Overlapping themes in the three-part work offer stylistic contrasts but share a true, and funny, outlook.
Live Action Set's "Basic North" is subtitled "a performance in three directions," but it has a single purpose. The smart work, which opened on Saturday night at the Southern Theater in Minneapolis, strips down the absurdities of modern life. This is accomplished using the sort of humor that sneaks up on you -- physical and subtle -- but also by inspiring discomfort about compulsive habits that ring all too familiar.
It's funny -- and a bit painful -- because it's true.
"Basic North" is made up of three "chapters" directed by Dario Tangelson, Emily King and Ryan Underbakke, and Noah Bremer. They wrap around one another, with overlapping themes, movements and moods -- forging a link between real and virtual realms. The denizens of Tangelson's "Without Wax" delve into social rituals. Bremer's solo "Quiet Heart" employs gentle slapstick to find purpose in an irrational world. King and Underbakke's "Start Select" choreographs pixilated madness sparked by a soundtrack of bleepy 8-bit Nintendo tunes.
Most striking is how the six performers in Tangelson's section respond to the environment. Their eyes are wide open, yet blinking incessantly. Steps are taken with measured precision -- as if in an old-school video game. Startled stares greet audience laughter. Words come in short bursts -- sound bytes about morning rituals or menu choices. Enlightenment is found in such mundane moments as the mechanics of giving a hug.
The chaos generated by King and Underbakke offers stylistic contrast. A trio of dancers tumbles through the space like feisty fairy avatars, their candy-colored wigs and costumes seemingly pinched from Katy Perry.

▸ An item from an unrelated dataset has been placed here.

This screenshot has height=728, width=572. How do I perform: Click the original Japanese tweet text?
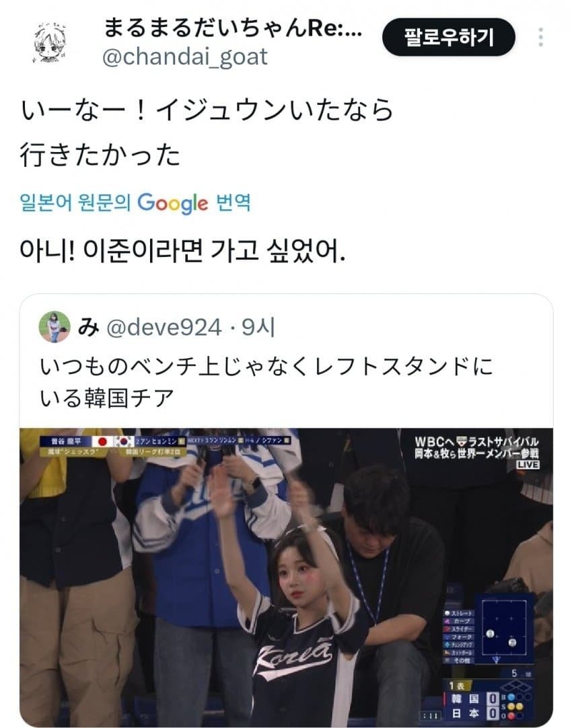(x=207, y=133)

As both guides and gate-crashers through all aspects of the show, all seem intent on shaking up conversations, especially those that begin and end with bland assessments of how busy we all are.
Bremer is the everyman. Fresh off a touring role with Cirque du Soleil, he makes full use of his considerable clown skills and comic timing while tackling a recalcitrant mike stand and vacuum cleaner. But like the rest of us, he is just as often thwarted by what he can't see or comprehend.
These aspects of "Basic North" come across much more neatly in writing than on stage. And that's to its credit. There's a winning sense of spontaneity and creative evolution whirring from within this work's core. You just keep wondering which direction the artists will turn to next.
Caroline Palmer writes regularly about dance.